## [KUTIPAN]
Oleh: Akhiril Fajri
Humas DPD I Hizbut Tahrir Indonesia (HTI) Lampung
DALAM tulisan opini di Lampung Post edisi Jumat (13-1) berjudul Bahaya Formalisasi Agama, M. Iwan Satriawan menyebutkan Hizbut Tahrir Indonesia (HTI) adalah Wahabi.
Apakah benar HTI adalah Wahabi? Wahabi adalah gerakan Islam yang dinisbatkan kepada Muhammad bin Abdul Wahhab (1115—1206 H/1701—1793 M). Muhammad bin Abdul Wahhab kemudian berijtihad dalam beberapa masalah, sebagaimana yang diakuinya sendiri dalam kitab, Shiyanah al-Insan, karya Muhammad Basyir as-Sahsawani. Gerakan Wahabi beberapa kali bermetamorfosis.
Mulanya gerakan keagamaan murni yang bertujuan memurnikan tauhid dari syirik, takhayul, bidah, dan khurafat, yang dimulai dari Uyainah, kampung halaman pendirinya tahun 1740 M. Di kampungnya, gerakan ini ditentang. Dan Muhammad bin Abdul Wahhab pun terusir dari kampung halamannya dan berpindah ke Dariyyah. Di sini, pendiri Wahabi itu dilindungi Muhammad bin Saud, yang bermusuhan dengan Amir Uyainah. Dalam tujuh tahun, dakwah Wahabi berkembang pesat.
Tahun 1747 M, Muhammad bin Saud menerima pemikiran keagamaan Muhammad bin Abdul Wahhab. Keduanya pun sama-sama diuntungkan. Dalam kurun 10 tahun, wilayah kekuasaan Muhammad bin Saud berkembang seluas 30 mil persegi. Muhammad bin Abdul Wahhab pun diuntungkan, karena dakwahnya berkembang dan pengaruhnya semakin menguat atas dukungan politik dari Ibn Saud (Raja Saudi).

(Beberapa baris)

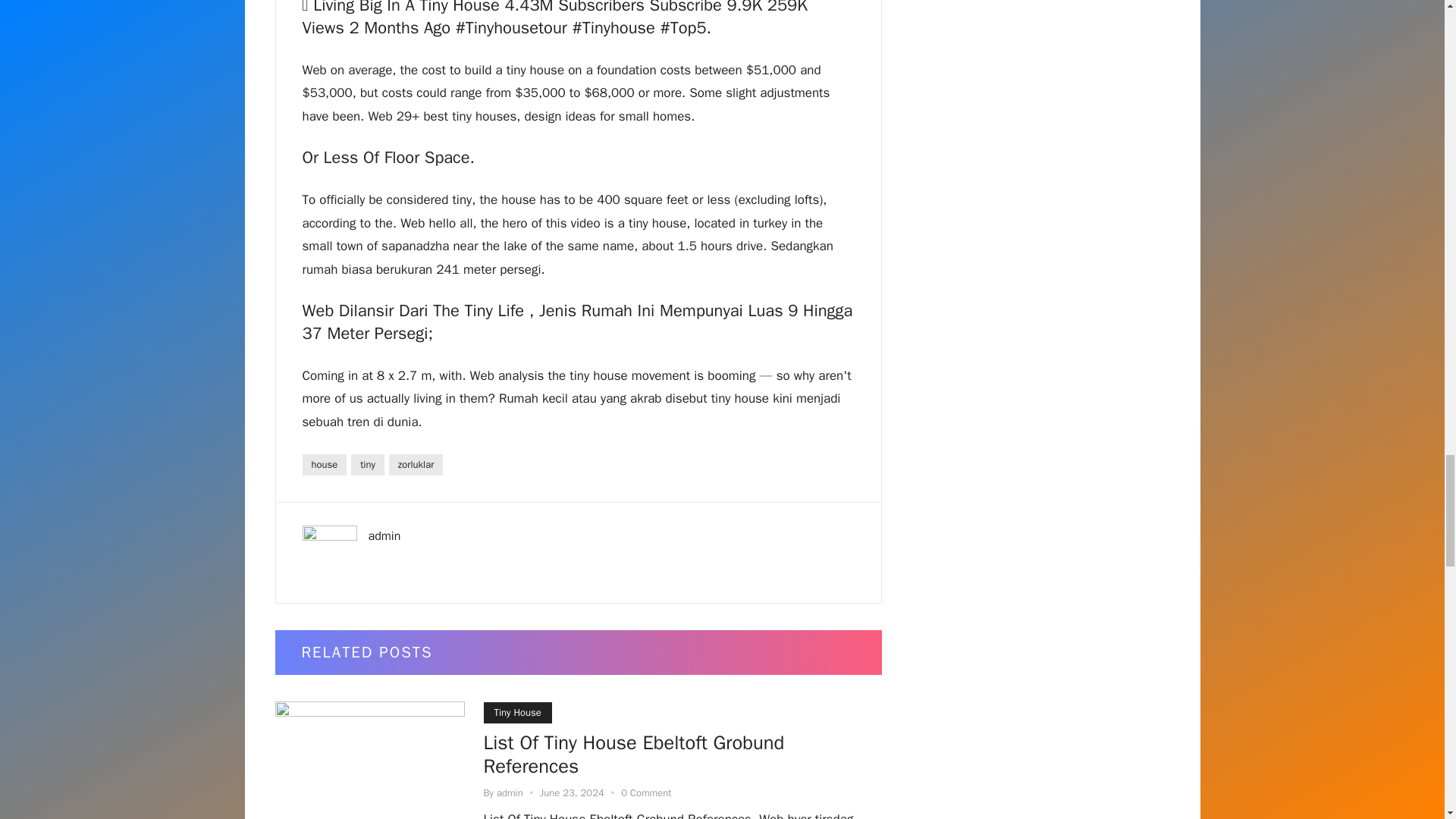
List Of Tiny House Ebeltoft Grobund References (633, 756)
0 Comment (646, 792)
admin (509, 792)
zorluklar (416, 464)
house (323, 464)
Posts by admin (509, 792)
tiny (367, 464)
Tiny House (517, 712)
admin (384, 535)
Given the description of an element on the screen output the (x, y) to click on. 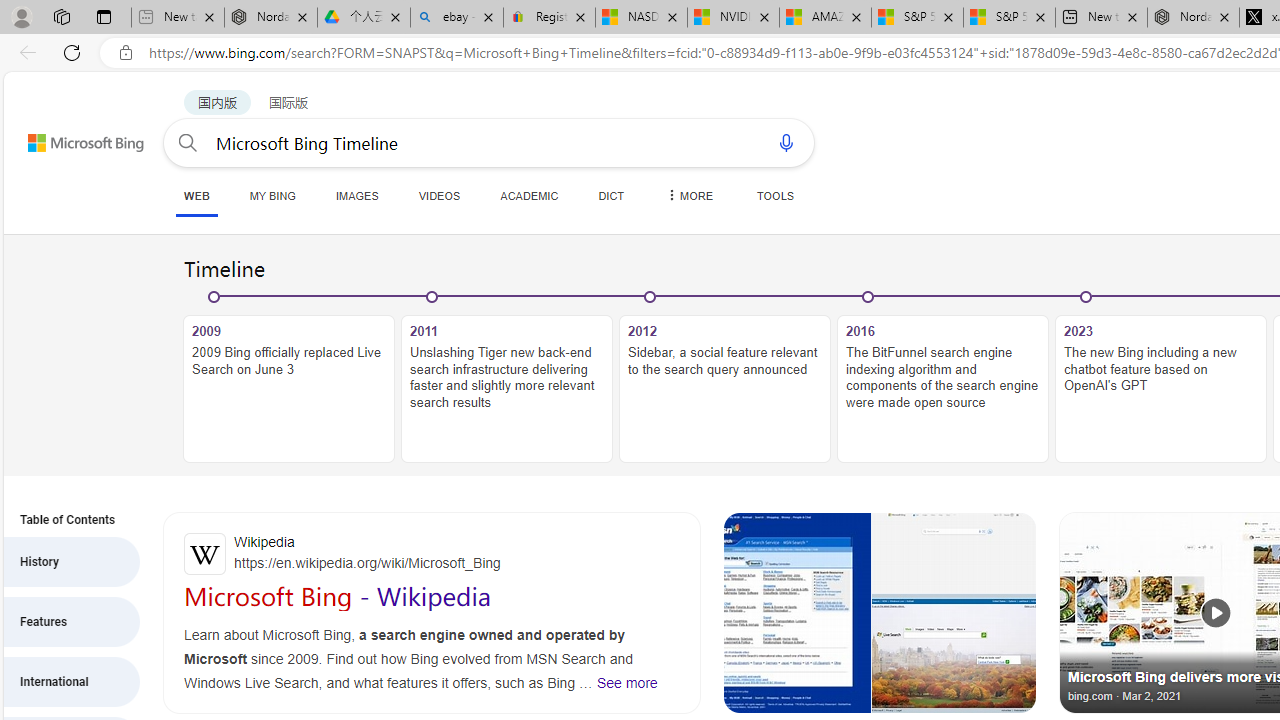
Skip to content (63, 133)
Global web icon (205, 553)
VIDEOS (438, 195)
Wikipedia (431, 553)
MY BING (272, 195)
Search using voice (785, 142)
See more (953, 653)
VIDEOS (438, 195)
Register: Create a personal eBay account (549, 17)
Given the description of an element on the screen output the (x, y) to click on. 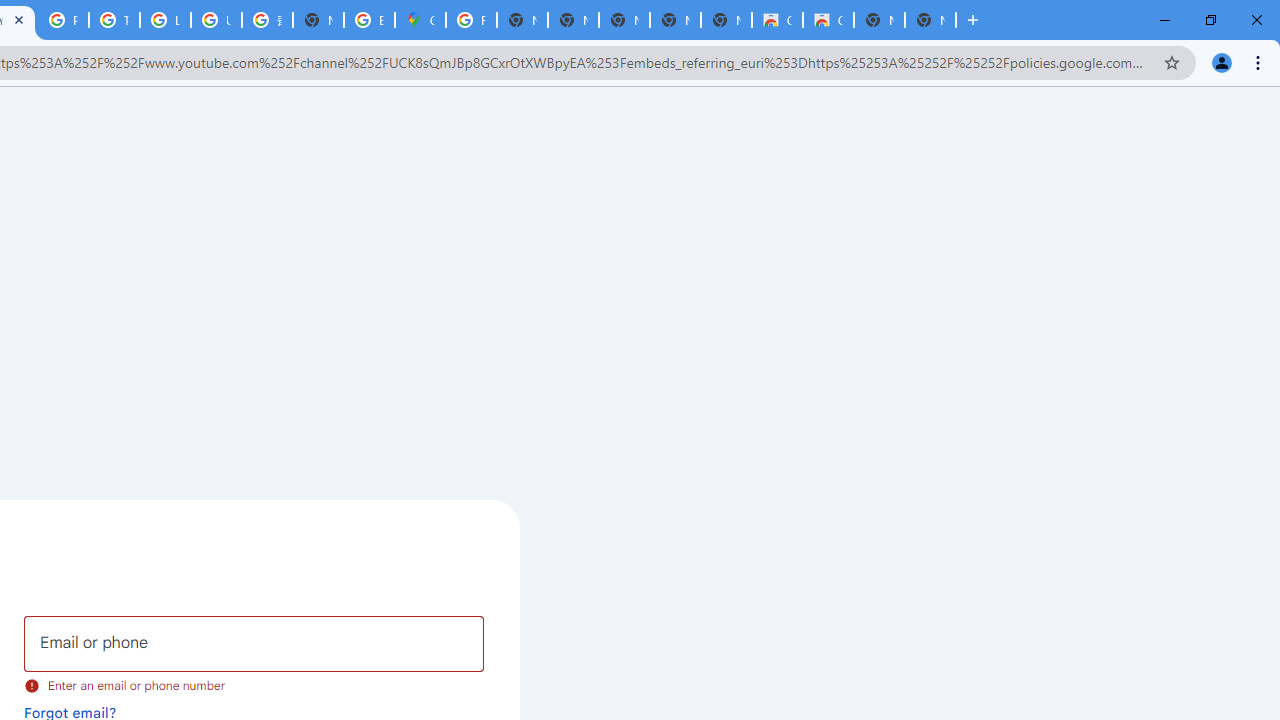
Google Maps (420, 20)
Given the description of an element on the screen output the (x, y) to click on. 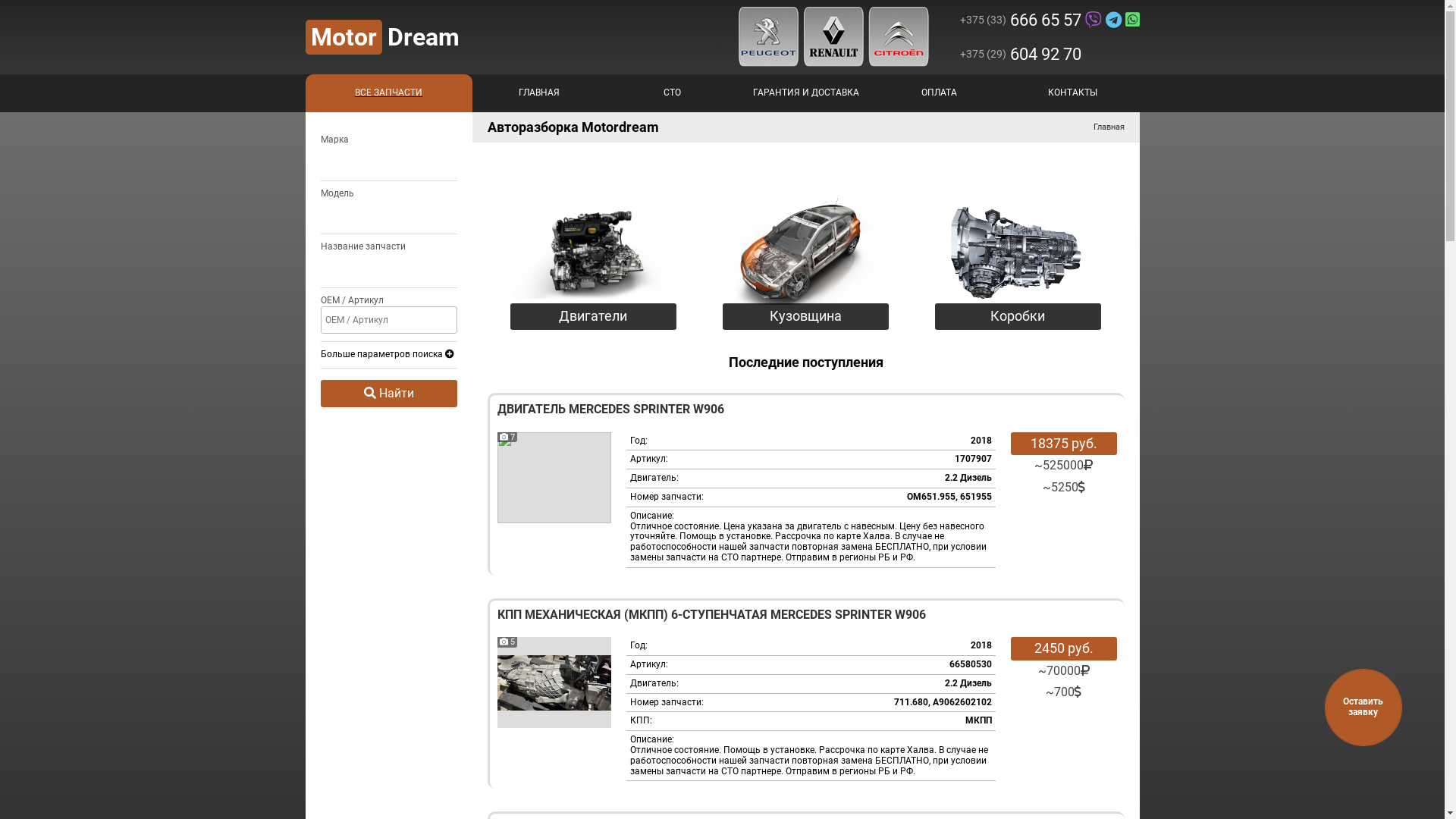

## [PETUNJUK]
Terjemahkan kalimat ini dari kutipan tentang gerakan Wahabi di atas ke dalam bahasa Inggris: "Dalam tujuh tahun, dakwah Wahabi berkembang pesat."

## [JAWABAN TUGAS]
Within seven years, Wahabi preaching spread rapidly.